The Alternative Fuels Infrastructure Regulation (AFIR) is an EU-wide law that aims to ensure there is sufficient EV charging infrastructure at key locations throughout the continent.

08 April 2024

At a glance

The Alternative Fuels Infrastructure Regulation (AFIR) is a new EU law aimed at ensuring the widespread availability of EV charging infrastructure across Europe, along with mandating full price transparency and common payment options at public charge points

Overview of the new requirements

Under the regulation, a number of new requirements for EV charging businesses will come into effect from 13 April 2024:

Ad hoc usage

All public charge points, deployed from 13 April 2024, must offer the ability to pay for sessions anonymously (without registration or entering into a contract) and the ad hoc prices should be provided or displayed at the public charge station.

Transparent pricing

Ad hoc pricing charged by charge point operators (CPOs) must be reasonable and non-discriminatory, and also easy to find and compare. Such prices also need to be transparent, meaning that all price components need to be clearly provided to the end user before they initiate a charge session.

With regard to allowed price components, this is restricted for public charge points (>50kWh, such as DC charge points) to a price per kWh and optionally a price per minute as an occupancy fee. Such restrictions don’t apply to ad hoc pricing for public charge points (<50kWh); however the relevant price components must be presented in the following order: per kWh, minute, session, and any other price component that applies.

Mobility Service Providers (MSPs) are also required to charge transparent, ‘reasonable’ and non-discriminatory prices, and are not allowed to apply any extra charges for cross-border roaming.

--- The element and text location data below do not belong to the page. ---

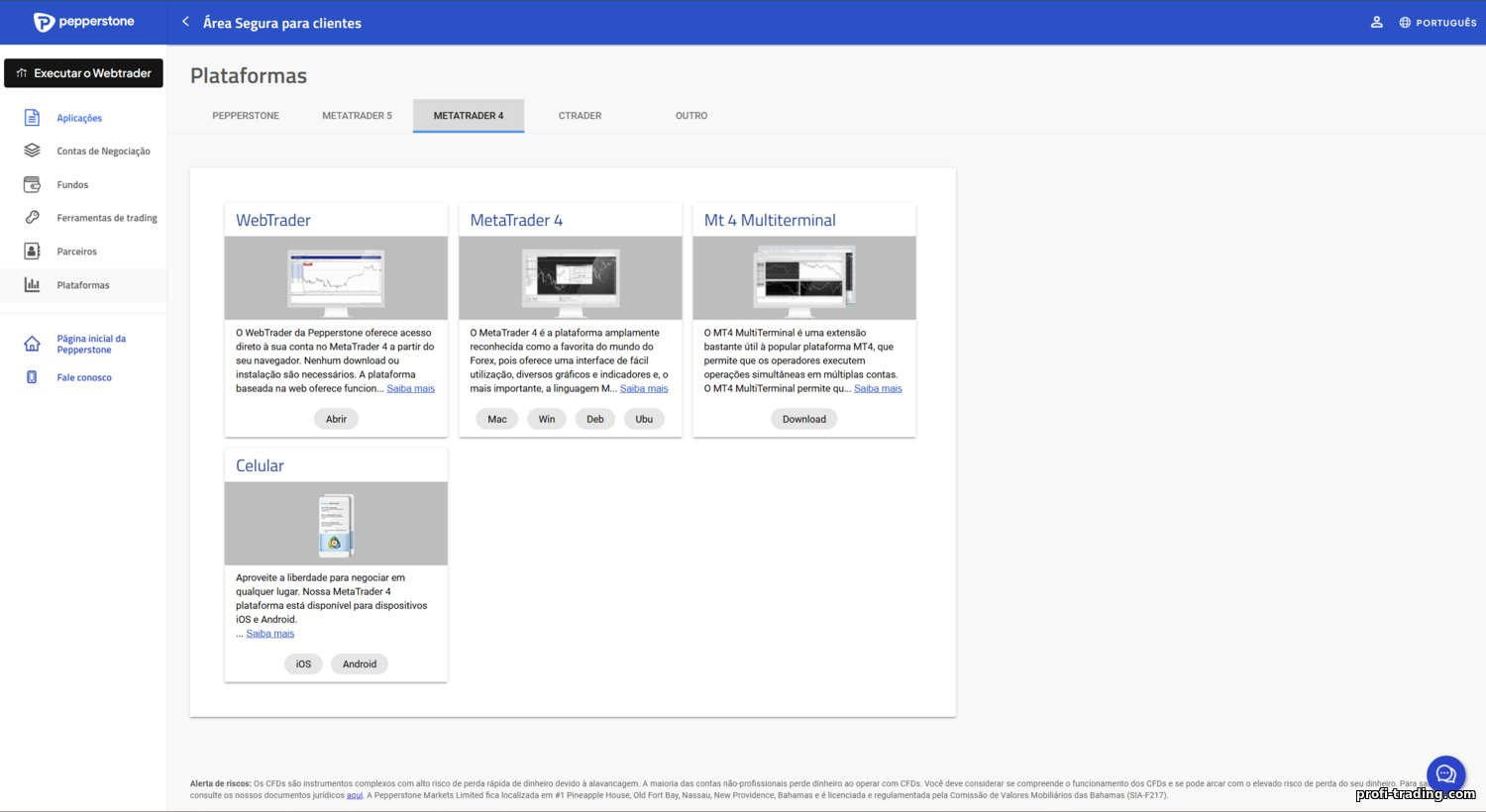Open the Parceiros contact icon
This screenshot has height=812, width=1486.
(x=32, y=252)
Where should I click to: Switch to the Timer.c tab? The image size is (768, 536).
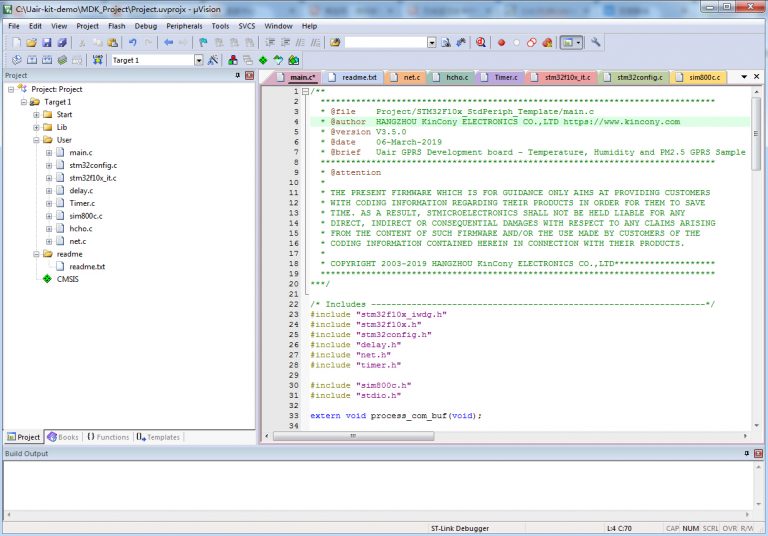pyautogui.click(x=504, y=77)
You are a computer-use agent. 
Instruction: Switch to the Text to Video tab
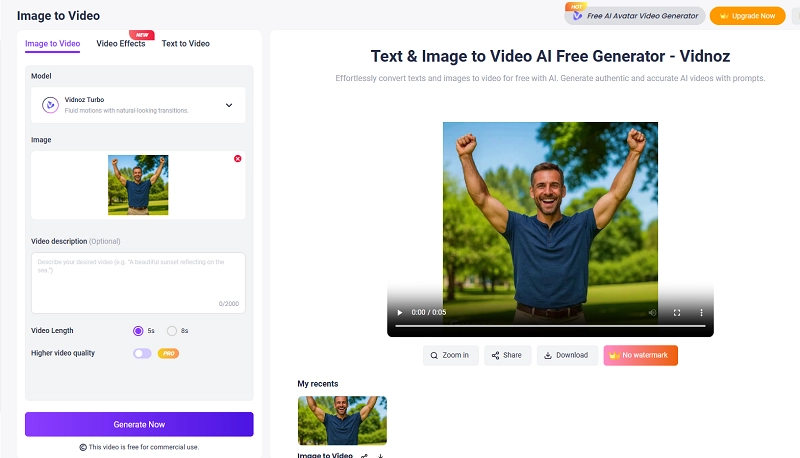[186, 44]
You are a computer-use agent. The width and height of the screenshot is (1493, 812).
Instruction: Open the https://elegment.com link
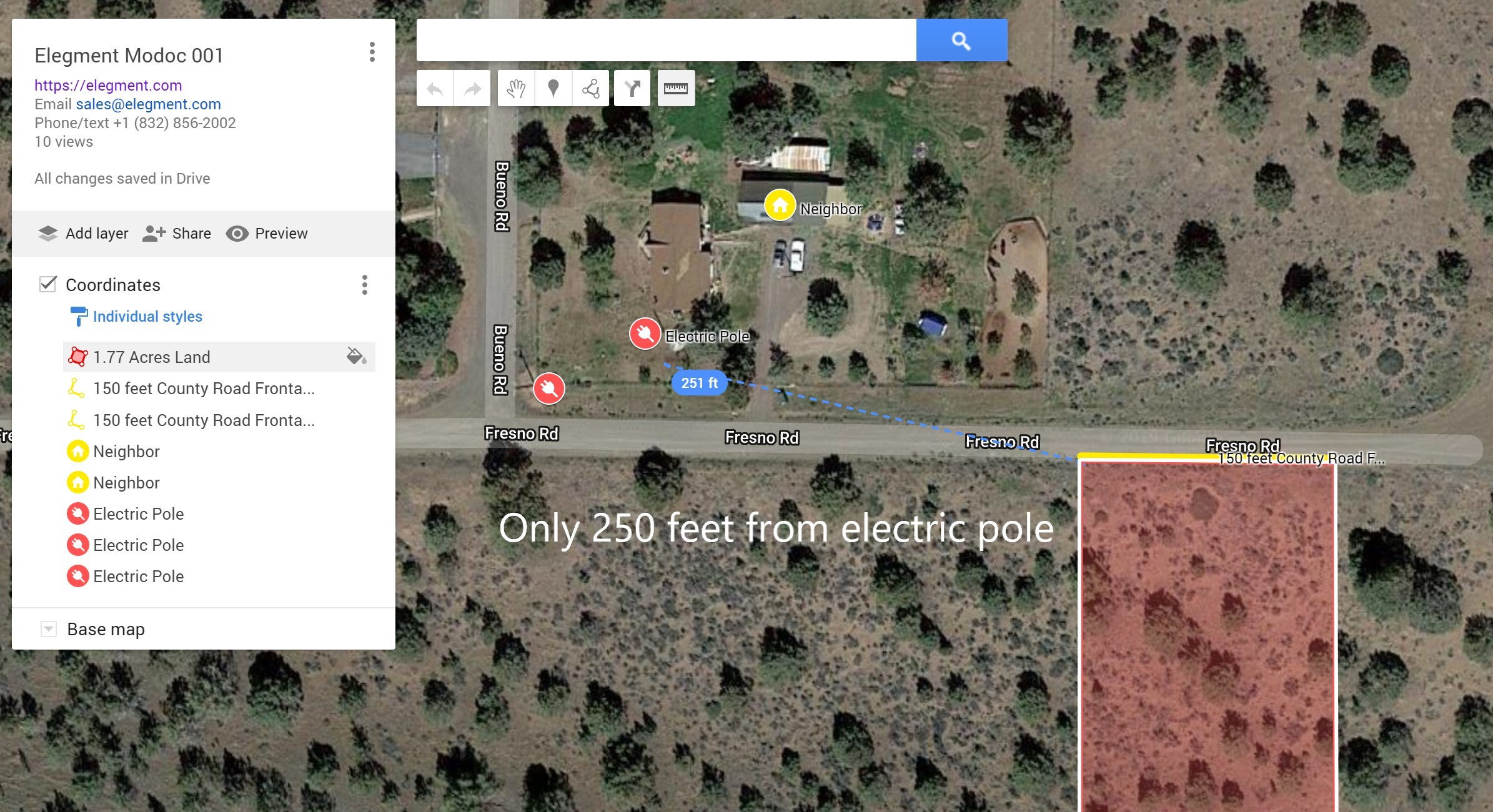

Contactless and online payments

The regulation requires public charging stations with a power output of 50kW or more (DC stations) that are deployed from 13 April 2024 to enable electronic payments through a payment card reader (such as a payment terminal or a device with contactless payment functionality). Operators of public charge points with a power output of less than 50kW (usually AC stations) that are deployed from 13 April 2024 can also choose to enable online payments (such as via QR code) instead of or in addition to enabling payment through a payment card reader.

Smart charging

Public charge points need to be capable of smart charging and digitally connected, so that they can communicate with the grid, send and receive information and be operated remotely.

Longer-term mandates

Along with the requirements coming into force in April, there are a number of obligations with a longer timeframe for compliance.

From 1 Jan 2027 the ad hoc charging obligation is applicable to all public charge points of 50 kW or more, regardless of when they were deployed.

Each EU member state also has obligations with regards to the need for sufficient charging infrastructure. From 2025 fast EV charging stations (minimum 150kW) must be installed every 60 km along the trans-European transport (TEN-T) network.

Charging stations for heavy-duty vehicles (minimum 350 kW) need to be deployed every 60 km along the TEN-T core network, and every 100 km on the wider TEN-T comprehensive network.

For details of all AFIR requirements read the regulations in full here.

Monitoring and enforcement

Each EU member state is responsible for monitoring and enforcing the requirements set out in AFIR. In most member states enforcement will be carried out via already existing ‘open norms’, under criminal or administrative law, possibly leading to fines in case of any violations. The range of fines will vary per member state.